■ SELECTION
Reply Wed 24 Feb, 2010 08:04 pm
@Scottydamion,
Scottydamion;132115 wrote:
I suggest you look back at his last post. The concept of time itself may just be a useful construct, that is the point. So our ideas about cause and effect concerning past events may be incomplete or just another useful construct. If the construct of time deteriorates as science progresses, then all hell breaks loose as far as the cause of the universe. Giving idealists just as much say as anyone else on the matter, with common sense out the window.


I'll worry about it after you have shown that "time itself may just be a useful construct". In the meantime, it is not just commonsense that the Moon is older than people. Indeed, what makes you think it is commonsense at all?
 
Reconstructo
 
Reply Wed 24 Feb, 2010 08:06 pm
@Pythagorean,
Truth and Motive

George felt pretty smart. He knew all that there was worth knowing. Or so he thought. But Bobby came along and suggested some errors in his reasoning. George found it more comfortable to believe that Bobby was full of hot air. He didn't really listen to Bobby, because this threatened to interrupt his self-satisfaction.

We are all George sometimes. We have to push against the inner George to learn.
 
jeeprs
 
Reply Wed 24 Feb, 2010 08:08 pm
@Scottydamion,
Scottydamion;132105 wrote:
To help the image of the great Flying Spaghetti Monster (may he shower me with his noodly appendages) I must explain that the idea was invented to help stop a school board from teaching creationism as science. It simply pointed out that "divine intervention" is by definition supernatural or metaphysical and therefore belongs nowhere in the science classroom.


Hey thanks. I never knew that. I thought from my experience on the Dawkins forum that it was a general form of ridicule directed at anything faintly metaphysical.

I still reckon that many current scientific speculations, such as the Many Worlds interpretation of QM, and the Multiverse theory of cosmology, are no more scientific than anything in Plato, and considerably less elegant.
 
kennethamy
 
Reply Wed 24 Feb, 2010 08:14 pm
@Reconstructo,
Reconstructo;132124 wrote:
George felt pretty smart. He knew all that there was worth knowing. Or so he thought. But Bobby came along and suggested some errors in his reasoning. George found it more comfortable to believe that Bobby was full of hot air. He didn't really listen to George, because this threatened to interrupt his self-satisfaction.


Yes, people are fallible, and they should always mix a "tincture of skepticism" into their beliefs. But that does not mean that some beliefs are not true, and even clearly true. I might be wrong, but then again, I might be right too. And I might have excellent reasons to think I am right. What should I do then: Not think I am right because I might be wrong?
 
Reconstructo
 
Reply Wed 24 Feb, 2010 08:18 pm
@Pythagorean,
I think the point that is being missed here is that the moon as we conceive it, as an object in a web of causality, is largely the creation of our mental faculties.

Hypothesis are justified largely by their ability to predict. One does not predict the past. One can apply a justified hypothesis backward, but one should not forget that one is driving in reverse. As Hegel knew, time is impossible without concepts. The present is eternal (that is timeless) unless the past subsists as memory/concept and the future exists as a project(ion). Both past and future are concepts existing in the present. Human time is conceptual, lingual. Time is made of logos or discourse.

■ SET TASKS
• 1. In the forum thread about time and causality, what does Scottydamion say the Flying Spaghetti Monster idea was invented to do?
• 2. Write the next part of the forum thread about time and causality, picking up after its final sentence.

(Records from a data source)
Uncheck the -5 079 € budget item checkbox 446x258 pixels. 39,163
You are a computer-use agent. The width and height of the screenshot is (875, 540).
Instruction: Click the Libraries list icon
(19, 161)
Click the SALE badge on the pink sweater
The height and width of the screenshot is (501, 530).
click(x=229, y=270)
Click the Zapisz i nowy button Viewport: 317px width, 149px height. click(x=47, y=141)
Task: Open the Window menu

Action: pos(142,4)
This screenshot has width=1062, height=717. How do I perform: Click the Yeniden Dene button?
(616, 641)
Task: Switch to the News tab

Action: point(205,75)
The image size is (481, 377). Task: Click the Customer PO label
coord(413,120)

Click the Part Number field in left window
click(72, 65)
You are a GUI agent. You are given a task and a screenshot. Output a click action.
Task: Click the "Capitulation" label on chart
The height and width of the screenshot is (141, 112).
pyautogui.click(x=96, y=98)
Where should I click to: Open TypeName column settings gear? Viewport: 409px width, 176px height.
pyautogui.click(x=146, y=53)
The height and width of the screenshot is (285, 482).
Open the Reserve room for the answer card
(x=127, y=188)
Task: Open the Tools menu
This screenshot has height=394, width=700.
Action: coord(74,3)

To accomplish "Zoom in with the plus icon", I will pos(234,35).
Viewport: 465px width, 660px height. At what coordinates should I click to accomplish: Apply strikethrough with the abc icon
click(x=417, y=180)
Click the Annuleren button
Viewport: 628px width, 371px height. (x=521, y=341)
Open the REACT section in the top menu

■ RESULTS FOR EACH TASK
• 1. To help stop a school board from teaching creationism as science.

• 2.
It's all too easy to mis-take useful concepts for "mind-independent reality" -- which is itself a concept, and a paradoxical concept at that. Kant was smart enough to use the word noumenon.

Quote:

"What our understanding acquires through this concept of a noumenon, is a negative extension; that is to say, understanding is not limited through sensibility; on the contrary, it itself limits sensibility by applying the term noumena to things in themselves (things not regarded as appearances). But in so doing it at the same time sets limits to itself, recognising that it cannot know these noumena through any of the categories, and that it must therefore think them only under the title of an unknown something".[24
 
Scottydamion
 
Reply Wed 24 Feb, 2010 08:21 pm
@kennethamy,
kennethamy;132130 wrote:
Yes, people are fallible, and they should always mix a "tincture of skepticism" into their beliefs. But that does not mean that some beliefs are not true, and even clearly true. I might be wrong, but then again, I might be right too. And I might have excellent reasons to think I am right. What should I do then: Not think I am right because I might be wrong?


To me that should be dubbed the "middle man" cop-out...

It seems like you just defended your position by saying you can't truly defend your position, but you definitely think you have good reasons for it.

The reason I kept bringing up science is because I think it is a point we can agree on, that these ideas are not just made up for the pleasure of thinking them, that there is at least some grounding in observation. So I think you should look up modern ideas of time starting with relativity if you want to see where we might find common ground, even if we still disagree.

---------- Post added 02-24-2010 at 08:25 PM ----------

jeeprs;132125 wrote:
Hey thanks. I never knew that. I thought from my experience on the Dawkins forum that it was a general form of ridicule directed at anything faintly metaphysical.

I still reckon that many current scientific speculations, such as the Many Worlds interpretation of QM, and the Multiverse theory of cosmology, are no more scientific than anything in Plato, and considerably less elegant.


I am sure FSM is used to ridicule the metaphysical, but I consider such use as blasphemy against its original purpose, as ignorance of why metaphysics is separate from science.

I would agree except that current theories used the scientific method in numerical order, lol.
 
jeeprs
 
Reply Wed 24 Feb, 2010 08:28 pm
@Pythagorean,
It is deja vue all over again. We hit this point in the debate many times on the Forum. As well we might, because it really is a question with huge implications. But the point raised above is a very good one - because the outlook of 'scientific realism' has now been undermined by discoveries in science. Einstein fretted over this for the last 50 years of his life, but he never really solved it.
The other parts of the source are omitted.